Stored records:
◇ ◇ ◇ ◇

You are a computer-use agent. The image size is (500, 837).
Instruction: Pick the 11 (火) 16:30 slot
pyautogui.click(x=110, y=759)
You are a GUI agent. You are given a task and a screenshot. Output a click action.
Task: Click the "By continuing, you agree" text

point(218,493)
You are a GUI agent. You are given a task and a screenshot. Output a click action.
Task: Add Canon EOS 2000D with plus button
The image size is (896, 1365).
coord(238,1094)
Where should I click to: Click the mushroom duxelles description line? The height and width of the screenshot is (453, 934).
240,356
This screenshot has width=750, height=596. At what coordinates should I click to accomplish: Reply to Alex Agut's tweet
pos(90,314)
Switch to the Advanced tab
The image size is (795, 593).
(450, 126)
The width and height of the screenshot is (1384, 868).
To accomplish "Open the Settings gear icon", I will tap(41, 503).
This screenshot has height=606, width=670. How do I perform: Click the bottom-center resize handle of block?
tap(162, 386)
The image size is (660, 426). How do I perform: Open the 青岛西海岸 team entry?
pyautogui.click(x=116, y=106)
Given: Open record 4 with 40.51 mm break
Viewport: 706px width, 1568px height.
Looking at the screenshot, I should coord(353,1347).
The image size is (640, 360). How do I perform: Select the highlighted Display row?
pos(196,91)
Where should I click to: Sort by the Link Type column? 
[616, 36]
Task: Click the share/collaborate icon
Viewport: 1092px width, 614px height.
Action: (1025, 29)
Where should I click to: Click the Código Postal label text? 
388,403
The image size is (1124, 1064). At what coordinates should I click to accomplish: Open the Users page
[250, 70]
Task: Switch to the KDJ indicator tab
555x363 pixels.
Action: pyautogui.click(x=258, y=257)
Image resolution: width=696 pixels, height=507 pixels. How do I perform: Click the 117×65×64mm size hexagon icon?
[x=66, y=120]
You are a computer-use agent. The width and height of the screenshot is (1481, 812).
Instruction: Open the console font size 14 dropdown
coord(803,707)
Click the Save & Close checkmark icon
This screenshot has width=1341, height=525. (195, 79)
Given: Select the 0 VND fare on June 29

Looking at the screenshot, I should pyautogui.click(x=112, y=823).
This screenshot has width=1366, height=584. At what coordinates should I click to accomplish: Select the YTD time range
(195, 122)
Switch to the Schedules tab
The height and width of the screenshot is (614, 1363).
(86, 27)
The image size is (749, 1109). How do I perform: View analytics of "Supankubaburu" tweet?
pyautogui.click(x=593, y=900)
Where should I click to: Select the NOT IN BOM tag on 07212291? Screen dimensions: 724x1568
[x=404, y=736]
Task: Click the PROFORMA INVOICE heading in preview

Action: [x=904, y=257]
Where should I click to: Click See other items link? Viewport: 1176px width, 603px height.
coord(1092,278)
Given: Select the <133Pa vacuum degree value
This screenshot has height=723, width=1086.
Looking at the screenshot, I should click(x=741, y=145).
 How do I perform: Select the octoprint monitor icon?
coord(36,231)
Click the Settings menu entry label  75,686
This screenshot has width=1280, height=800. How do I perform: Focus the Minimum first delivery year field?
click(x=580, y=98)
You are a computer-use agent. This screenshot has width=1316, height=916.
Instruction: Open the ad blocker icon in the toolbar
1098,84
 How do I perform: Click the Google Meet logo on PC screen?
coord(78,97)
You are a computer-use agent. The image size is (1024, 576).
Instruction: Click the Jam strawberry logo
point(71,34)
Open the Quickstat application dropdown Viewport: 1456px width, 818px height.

◇ ◇ ◇ ◇

Problem requirements:
Retype all the data. Nothing may be left out or altered.

Solution to the exercise:
You are a computer-use agent. The image size is (500, 837).
Instruction: Pick the 11 (火) 16:30 slot
pyautogui.click(x=110, y=759)
You are a GUI agent. You are given a task and a screenshot. Output a click action.
Task: Click the "By continuing, you agree" text

point(218,493)
You are a GUI agent. You are given a task and a screenshot. Output a click action.
Task: Add Canon EOS 2000D with plus button
The image size is (896, 1365).
coord(238,1094)
Where should I click to: Click the mushroom duxelles description line? The height and width of the screenshot is (453, 934).
240,356
This screenshot has width=750, height=596. At what coordinates should I click to accomplish: Reply to Alex Agut's tweet
pos(90,314)
Switch to the Advanced tab
The image size is (795, 593).
(450, 126)
The width and height of the screenshot is (1384, 868).
To accomplish "Open the Settings gear icon", I will tap(41, 503).
This screenshot has height=606, width=670. How do I perform: Click the bottom-center resize handle of block?
tap(162, 386)
The image size is (660, 426). How do I perform: Open the 青岛西海岸 team entry?
pyautogui.click(x=116, y=106)
Given: Open record 4 with 40.51 mm break
Viewport: 706px width, 1568px height.
Looking at the screenshot, I should coord(353,1347).
The image size is (640, 360). How do I perform: Select the highlighted Display row?
pos(196,91)
Where should I click to: Sort by the Link Type column? 
[616, 36]
Task: Click the share/collaborate icon
Viewport: 1092px width, 614px height.
Action: (1025, 29)
Where should I click to: Click the Código Postal label text? 
388,403
The image size is (1124, 1064). At what coordinates should I click to accomplish: Open the Users page
[250, 70]
Task: Switch to the KDJ indicator tab
555x363 pixels.
Action: pyautogui.click(x=258, y=257)
Image resolution: width=696 pixels, height=507 pixels. How do I perform: Click the 117×65×64mm size hexagon icon?
[x=66, y=120]
You are a computer-use agent. The width and height of the screenshot is (1481, 812).
Instruction: Open the console font size 14 dropdown
coord(803,707)
Click the Save & Close checkmark icon
This screenshot has width=1341, height=525. (195, 79)
Given: Select the 0 VND fare on June 29

Looking at the screenshot, I should pyautogui.click(x=112, y=823).
This screenshot has width=1366, height=584. At what coordinates should I click to accomplish: Select the YTD time range
(195, 122)
Switch to the Schedules tab
The height and width of the screenshot is (614, 1363).
(86, 27)
The image size is (749, 1109). How do I perform: View analytics of "Supankubaburu" tweet?
pyautogui.click(x=593, y=900)
Where should I click to: Select the NOT IN BOM tag on 07212291? Screen dimensions: 724x1568
[x=404, y=736]
Task: Click the PROFORMA INVOICE heading in preview

Action: [x=904, y=257]
Where should I click to: Click See other items link? Viewport: 1176px width, 603px height.
coord(1092,278)
Given: Select the <133Pa vacuum degree value
This screenshot has height=723, width=1086.
Looking at the screenshot, I should click(x=741, y=145).
 How do I perform: Select the octoprint monitor icon?
coord(36,231)
Click the Settings menu entry label  75,686
This screenshot has width=1280, height=800. How do I perform: Focus the Minimum first delivery year field?
click(x=580, y=98)
You are a computer-use agent. This screenshot has width=1316, height=916.
Instruction: Open the ad blocker icon in the toolbar
1098,84
 How do I perform: Click the Google Meet logo on PC screen?
coord(78,97)
You are a computer-use agent. The image size is (1024, 576).
Instruction: Click the Jam strawberry logo
point(71,34)
Open the Quickstat application dropdown Viewport: 1456px width, 818px height.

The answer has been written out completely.